Element and text position records
● ● ● ● ●

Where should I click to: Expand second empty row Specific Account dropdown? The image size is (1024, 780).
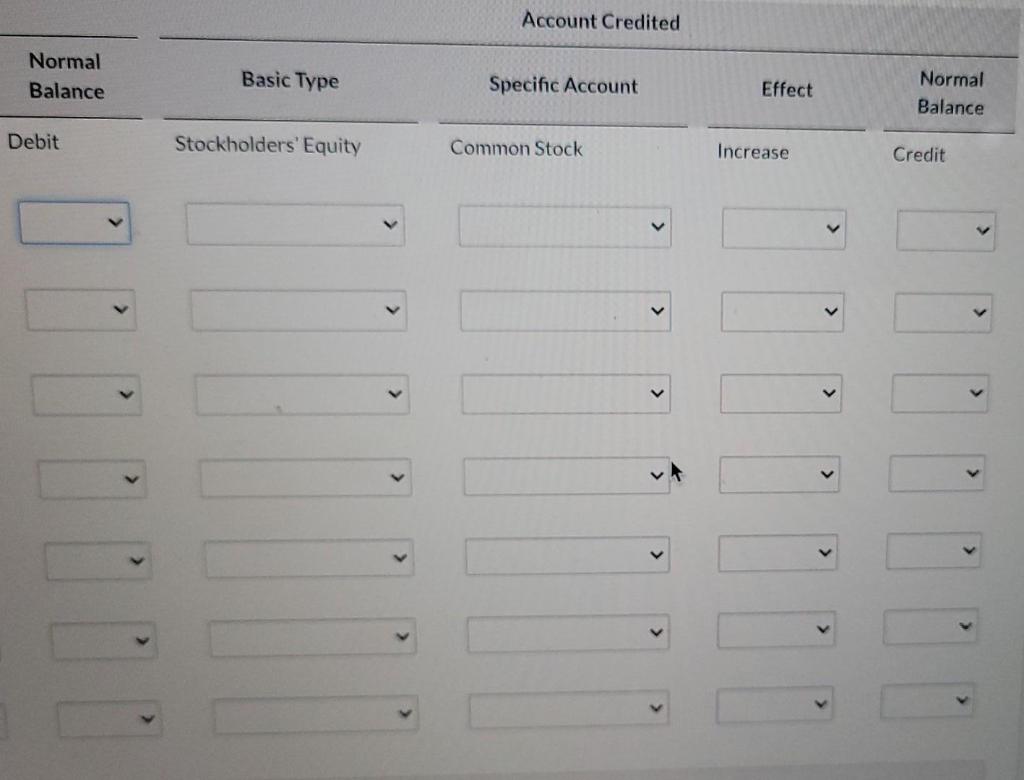pos(565,312)
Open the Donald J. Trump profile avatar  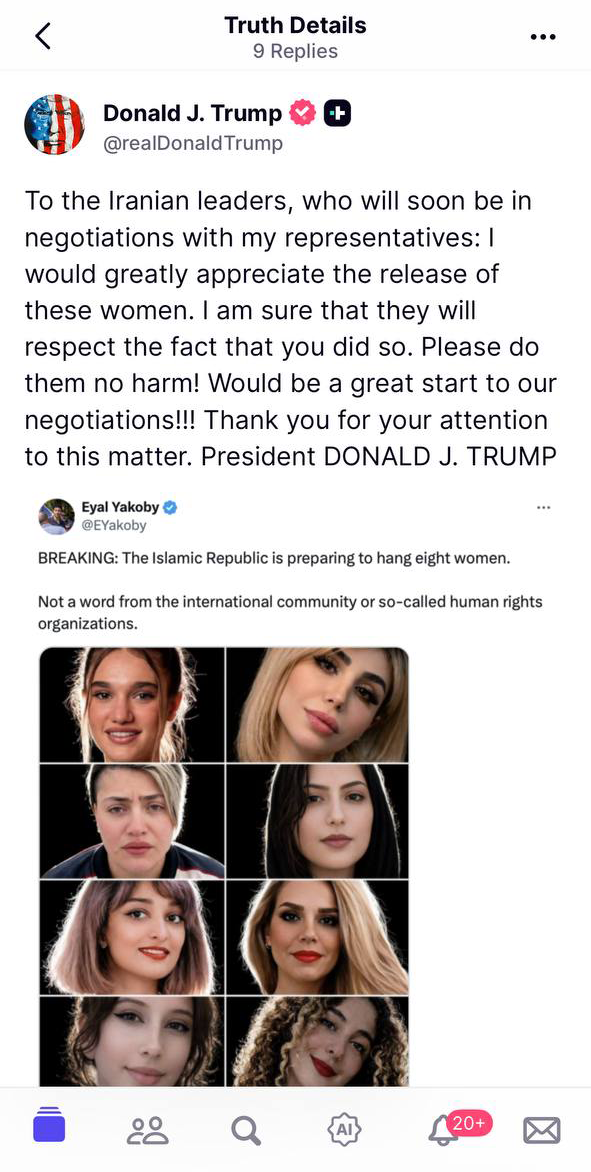54,124
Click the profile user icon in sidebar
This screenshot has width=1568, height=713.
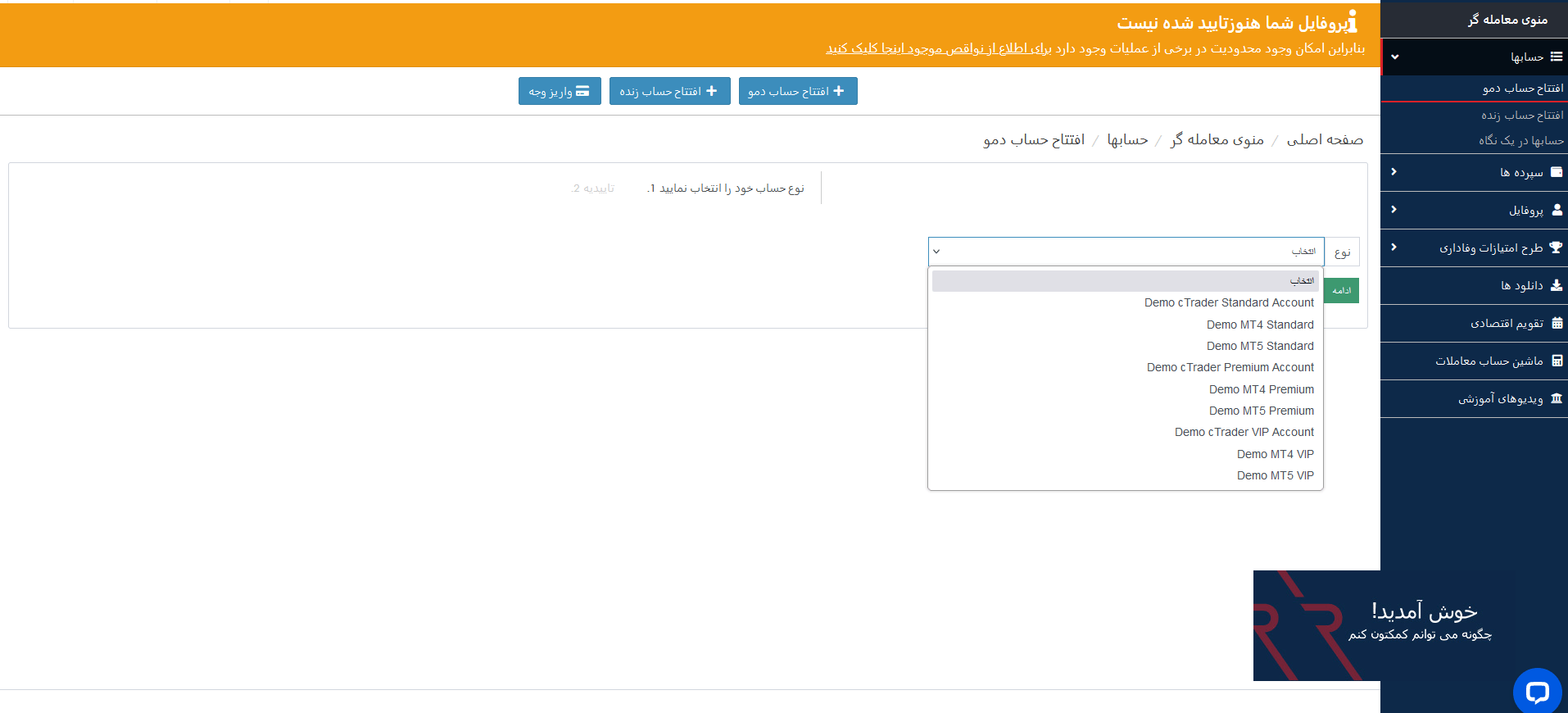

● ● ● ● ●

[EXERCISE]:
Output everything from the line containing "Click the profile user icon in sidebar" down to the end of the material above as a Markdown table with the columns Row and Line, omitting blank lines and leaving out the pictures.

[RESULT OF THE TASK]:
| Row | Line |
|---|---|
| 1 | Click the profile user icon in sidebar |
| 2 | This screenshot has width=1568, height=713. |